Deploy whole disk images by default

This tracks the tasks required to switch to whole-disk overcloud
images by default instead of the current overcloud-full partition image

Change-Id: I91b8c0764101515e8d5d209029ef25787887878d
Blueprint: whole-disk-default
This commit is contained in:
Steve Baker 2021-04-30 13:00:45 +12:00
parent 5e0cf73a7c
commit e80d582151
1 changed files with 307 additions and 0 deletions

View File

@ -0,0 +1,307 @@
..
This work is licensed under a Creative Commons Attribution 3.0 Unported
License.
http://creativecommons.org/licenses/by/3.0/legalcode
===================================
Deploy whole disk images by default
===================================
https://blueprints.launchpad.net/tripleo/+spec/whole-disk-default
This blueprint tracks the tasks required to switch to whole-disk overcloud
images by default instead of the current overcloud-full partition image.
Whole disk images vs partition images
=====================================
The current overcloud-full partition image consists of the following:
* A compressed qcow2 image file which contains a single root partition with
all the image contents
* A kernel image file for the kernel to boot
* A ramdisk file to boot with the kernel
Whereas the overcloud-hardened-uefi-full whole-disk image consists of a single
compressed qcow2 image containing the following:
* A partition layout containing UEFI boot, legacy boot, and a root partition
* The root partition contains a single lvm group with a number of logical
volumes of different sizes which are mounted at /, /tmp, /var, /var/log, etc.
When a partition image is deployed, ironic-python-agent does the following on
the baremetal disk being deployed to:
* Creates the boot and root partitions on the disk
* Copies the partition image contents to the root partition
* Populates the empty boot partition with everything required to boot, including
the kernel image, ramdisk file, a generated grub config, and an installed
grub binary
When a whole-disk image is deployed, ironic-python-agent simply copies the whole
image to the disk.
When the partition image deploy boots for the first time, the root partition
grows to take up all of the available disk space. This mechanism is provided
by the base cloud image. There is no equivalent partition growing mechanism
for a multi-volume LVM whole-disk image.
Problem Description
===================
The capability to build and deploy a whole-disk overcloud image has been
available for many releases, but it is time to switch to this as the default.

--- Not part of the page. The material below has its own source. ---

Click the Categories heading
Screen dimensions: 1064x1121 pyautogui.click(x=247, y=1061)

Doing this will avoid the following issues and bring the following benefits:
* As of CentOS-8.4, grub will stop support for installing the bootloader on a
UEFI system. ironic-python-agent depends on grub installs to set up EFI boot
with partition images, so UEFI boot will stop working when CentOS 8.4 is
used.
* Other than this new grub behaviour, keeping partition boot working in
ironic-python-agent has been a development burden and involves code
complexity which is avoided for whole-disk deployments.

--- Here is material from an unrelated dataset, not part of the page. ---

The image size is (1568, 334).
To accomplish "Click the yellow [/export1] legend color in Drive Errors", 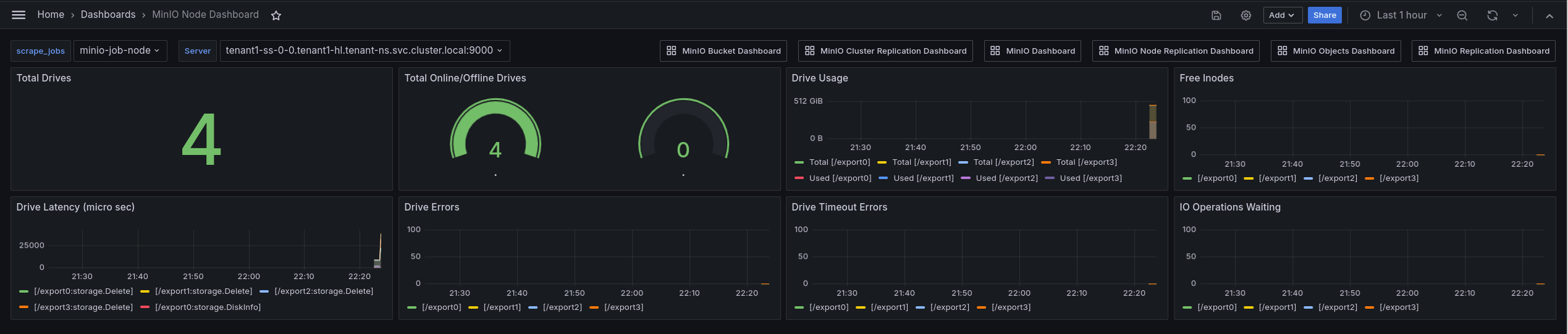I will click(474, 307).
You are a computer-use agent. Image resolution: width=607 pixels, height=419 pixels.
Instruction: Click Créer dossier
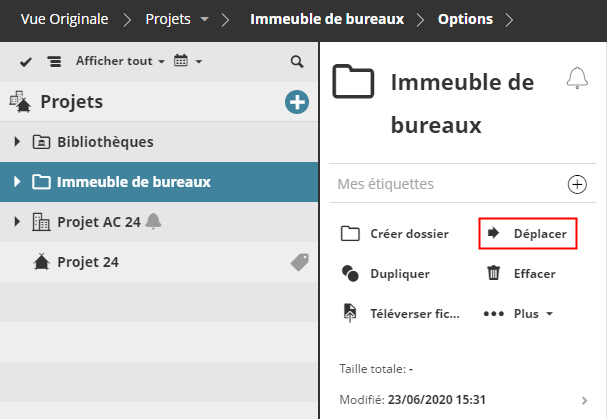pos(395,234)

* TripleO users are increasingly wanting to deploy with UEFI Secure Boot
enabled, this is only possible with whole-disk images that use the signed
shim bootloader.
* Partition images need to be distributed with kernel and ramdisk files, adding
complexity to file management of deployed images compared to a single
whole-disk image file.
* The `requirements for a hardened image`_ includes having separate volumes for
root, data etc. All TripleO users get the security benefit of hardened images
when a whole-disk image is used.
* We currently need dedicated CI jobs both in the upstream check/gate (when the
relevant files changed) but also in periodic integration lines, to build and
publish the latest 'current-tripleo' version of the hardened images. In the long
term, only a single hardend UEFI whole-disk image needs to be built and
published, reducing the CI footprint. (in the short term, CI footprint may go up
so the whole-disk image can be published, and while hardened vs hardened-uefi
jobs are refactored.
Proposed Change
===============
Overview
--------
Wherever the partition image overcloud-full.qcow2 is built, published, or used
needs to be updated to use overcloud-hardened-uefi-full.qcow2 by default.

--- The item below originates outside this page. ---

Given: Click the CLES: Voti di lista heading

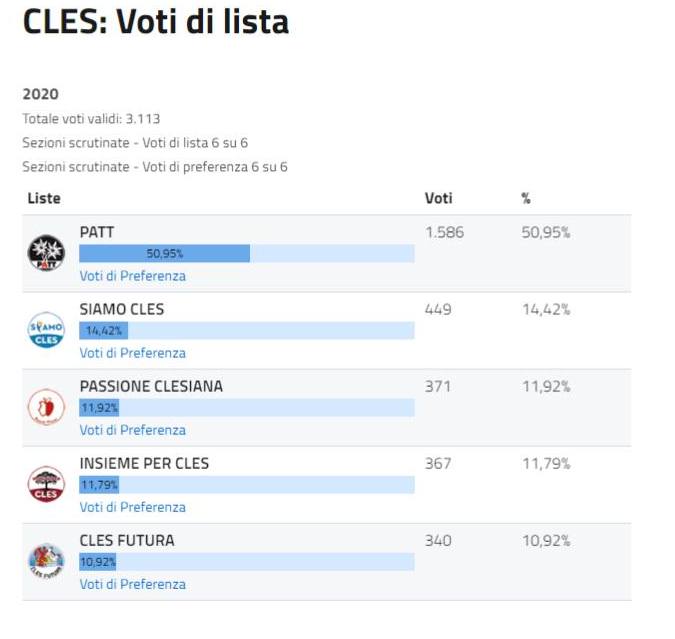Looking at the screenshot, I should [155, 22].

This blueprint will be considered complete when it is possible to follow the
default path in the documentation and the result is an overcloud deployed
with whole-disk images.
Image upload tool
+++++++++++++++++
The default behaviour of ``openstack overcloud image upload`` needs to be
aware that overcloud-hardened-uefi-full.qcow2 should be uploaded by default
when it is detected in the local directory.
Reviewing image build YAML
++++++++++++++++++++++++++
Once the periodic jobs are updated, image YAML defining
overcloud-hardened-full can be deleted, leaving only
overcloud-hardened-uefi-full. Other refactoring can be done such as renaming
-python3.yaml back to -base.yaml.
Reviewing partition layout
++++++++++++++++++++++++++
Swift data is stored in ``/srv`` and according to the criteria of hardened
images this should be in its own partition. This will need to be added to the
existing partition layout for whole-disk UEFI images.
Partition growing
+++++++++++++++++
On node first boot, a replacement mechanism for growing the root partition is
required. This is a harder problem for the multiple LVM volumes which the
whole-disk image creates. Generally the ``/var`` volume should grow to take
available disk space because this is where TripleO and OpenStack services store
their state, but sometimes ``/srv`` will need to grow for Swift storage, and
sometimes there may need to be a proportional split of multiple volumes. This
suggests that there will be new tripleo-heat-templates variables which will
specify the volume/proportion growth behaviour on a per-role basis.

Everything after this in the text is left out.